BEGIN INPUT DATA
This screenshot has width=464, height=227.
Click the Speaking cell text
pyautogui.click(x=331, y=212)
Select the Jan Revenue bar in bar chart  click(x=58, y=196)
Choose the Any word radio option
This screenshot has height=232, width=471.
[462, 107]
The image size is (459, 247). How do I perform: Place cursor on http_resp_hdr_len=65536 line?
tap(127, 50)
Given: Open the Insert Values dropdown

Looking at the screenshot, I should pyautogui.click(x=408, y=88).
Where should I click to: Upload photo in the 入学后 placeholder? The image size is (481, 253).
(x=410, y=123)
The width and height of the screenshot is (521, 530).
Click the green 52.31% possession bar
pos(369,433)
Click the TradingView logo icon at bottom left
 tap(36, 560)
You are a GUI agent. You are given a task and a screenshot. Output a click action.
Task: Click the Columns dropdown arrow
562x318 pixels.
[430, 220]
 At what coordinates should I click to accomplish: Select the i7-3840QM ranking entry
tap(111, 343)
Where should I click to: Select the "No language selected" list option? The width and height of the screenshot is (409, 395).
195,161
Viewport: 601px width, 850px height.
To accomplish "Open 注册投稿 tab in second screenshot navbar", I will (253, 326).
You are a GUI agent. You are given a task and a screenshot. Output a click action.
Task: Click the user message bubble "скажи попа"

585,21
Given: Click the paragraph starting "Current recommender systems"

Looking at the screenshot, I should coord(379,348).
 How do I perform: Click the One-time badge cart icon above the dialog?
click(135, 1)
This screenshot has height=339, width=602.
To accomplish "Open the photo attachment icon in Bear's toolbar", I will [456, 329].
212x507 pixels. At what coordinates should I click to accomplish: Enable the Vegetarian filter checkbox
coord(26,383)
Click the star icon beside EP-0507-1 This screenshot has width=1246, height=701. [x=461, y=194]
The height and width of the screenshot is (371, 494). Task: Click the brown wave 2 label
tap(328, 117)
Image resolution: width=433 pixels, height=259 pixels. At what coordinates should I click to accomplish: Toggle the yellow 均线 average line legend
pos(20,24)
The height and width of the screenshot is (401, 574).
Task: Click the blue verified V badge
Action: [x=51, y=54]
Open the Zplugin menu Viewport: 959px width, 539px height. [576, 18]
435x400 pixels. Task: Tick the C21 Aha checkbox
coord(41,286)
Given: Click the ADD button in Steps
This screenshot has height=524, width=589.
END INPUT DATA
WHAT IS BEING ASKED:
Repeat all of the entries above exactly.

ANSWER FOR THIS EXERCISE:
This screenshot has width=464, height=227.
Click the Speaking cell text
pyautogui.click(x=331, y=212)
Select the Jan Revenue bar in bar chart  click(x=58, y=196)
Choose the Any word radio option
This screenshot has height=232, width=471.
[462, 107]
The image size is (459, 247). How do I perform: Place cursor on http_resp_hdr_len=65536 line?
tap(127, 50)
Given: Open the Insert Values dropdown

Looking at the screenshot, I should pyautogui.click(x=408, y=88).
Where should I click to: Upload photo in the 入学后 placeholder? The image size is (481, 253).
(x=410, y=123)
The width and height of the screenshot is (521, 530).
Click the green 52.31% possession bar
pos(369,433)
Click the TradingView logo icon at bottom left
 tap(36, 560)
You are a GUI agent. You are given a task and a screenshot. Output a click action.
Task: Click the Columns dropdown arrow
562x318 pixels.
[430, 220]
 At what coordinates should I click to accomplish: Select the i7-3840QM ranking entry
tap(111, 343)
Where should I click to: Select the "No language selected" list option? The width and height of the screenshot is (409, 395).
195,161
Viewport: 601px width, 850px height.
To accomplish "Open 注册投稿 tab in second screenshot navbar", I will (253, 326).
You are a GUI agent. You are given a task and a screenshot. Output a click action.
Task: Click the user message bubble "скажи попа"

585,21
Given: Click the paragraph starting "Current recommender systems"

Looking at the screenshot, I should coord(379,348).
 How do I perform: Click the One-time badge cart icon above the dialog?
click(135, 1)
This screenshot has height=339, width=602.
To accomplish "Open the photo attachment icon in Bear's toolbar", I will [456, 329].
212x507 pixels. At what coordinates should I click to accomplish: Enable the Vegetarian filter checkbox
coord(26,383)
Click the star icon beside EP-0507-1 This screenshot has width=1246, height=701. [x=461, y=194]
The height and width of the screenshot is (371, 494). Task: Click the brown wave 2 label
tap(328, 117)
Image resolution: width=433 pixels, height=259 pixels. At what coordinates should I click to accomplish: Toggle the yellow 均线 average line legend
pos(20,24)
The height and width of the screenshot is (401, 574).
Task: Click the blue verified V badge
Action: [x=51, y=54]
Open the Zplugin menu Viewport: 959px width, 539px height. [576, 18]
435x400 pixels. Task: Tick the C21 Aha checkbox
coord(41,286)
Given: Click the ADD button in Steps
This screenshot has height=524, width=589.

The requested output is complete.